Rabbani, Fransız medya mensupları ve sivil toplum liderleriyle görüşmek üzere 11 Temmuz’da Paris’e gelmiştir. Gelişinden kısa bir süre sonra Fransız yetkililer tarafından gözaltına alınmış ve önce bir polis karakolunda daha sonra da bir göçmen gözaltı merkezinde 24 saat gözaltında tutulmuştur. Bu gözaltı süresi boyunca polis ve İçişleri Bakanlığı'ndan bir yetkili tarafından sorgulanmıştır[3].
Muhammed Rabbani’nin seyahat yasağı, bir devlete İslamofobi suçlamasının bir birey ya da sivil haklar grubunun başına neler getirebileceğinin bir örneğini oluşturmaktadır.
24 Temmuz’da ABD Uluslararası Dini Özgürlükler Komisyonu, Avrupa Birliği genelindeki dini özgürlük endişelerine ilişkin endişe verici bir politika brifingi yayınlanmıştır[4].

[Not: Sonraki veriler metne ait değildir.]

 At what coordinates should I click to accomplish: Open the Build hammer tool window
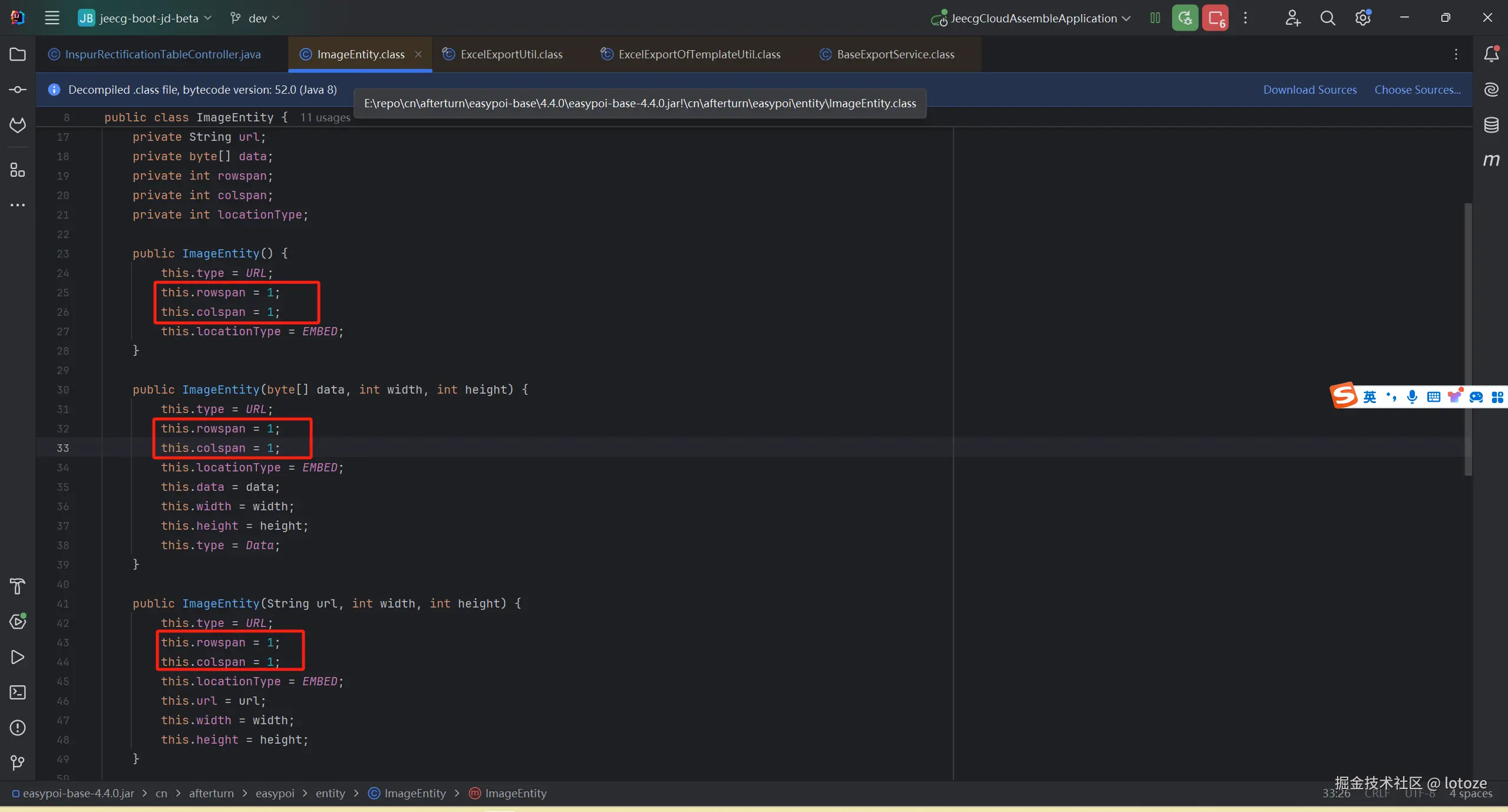tap(18, 586)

Amerika Birleşik Devletleri Uluslararası Dini Özgürlükler Komisyonu (İng. The United States Commission on International Religious Freedom, USCIRF) tarafından yayınlanan raporda, Avrupa Birliği’nde din ya da inanç özgürlüğünün durumu mercek altına alınmıştır. Bu güncel rapora göre, AB ve üye devletlerin birçoğu yurtdışında din özgürlüğünün desteklenmesinde aktif rol oynamaktadır, ancak yine de bazı AB ülkeleri dini azınlık gruplarının haklarını kısıtlayan veya onları ayrımcı bir şekilde etkileyen yasa ve politikaları sürdürmüş veya uygulamıştır. Dini azınlık gruplarının üyeleri, bazı AB ülkelerinde hedef alındıklarını ve hoş karşılanmadıklarını hissettiklerini ve bazı durumlarda hem dinlerine hem de bulundukları ülkenin yasalarına uygun bir yaşam sürdüremediklerini bildirmişlerdir. Bu rapor, dini kıyafetler, ritüeller ve “mezhepler” üzerindeki kısıtlamaların yanı sıra Müslümanları hedef alan, Yahudileri etkileyen ve dine hakaret ve nefret söylemini cezalandıran yasaları da içeren bu tür uygulama ve politikaların en önemli örneklerinden bazılarını göstermektedir. Raporda ayrıca, bölge genelinde dini ayrımcılıkla mücadele için var olan AB mekanizmaları da ele alınmaktadır.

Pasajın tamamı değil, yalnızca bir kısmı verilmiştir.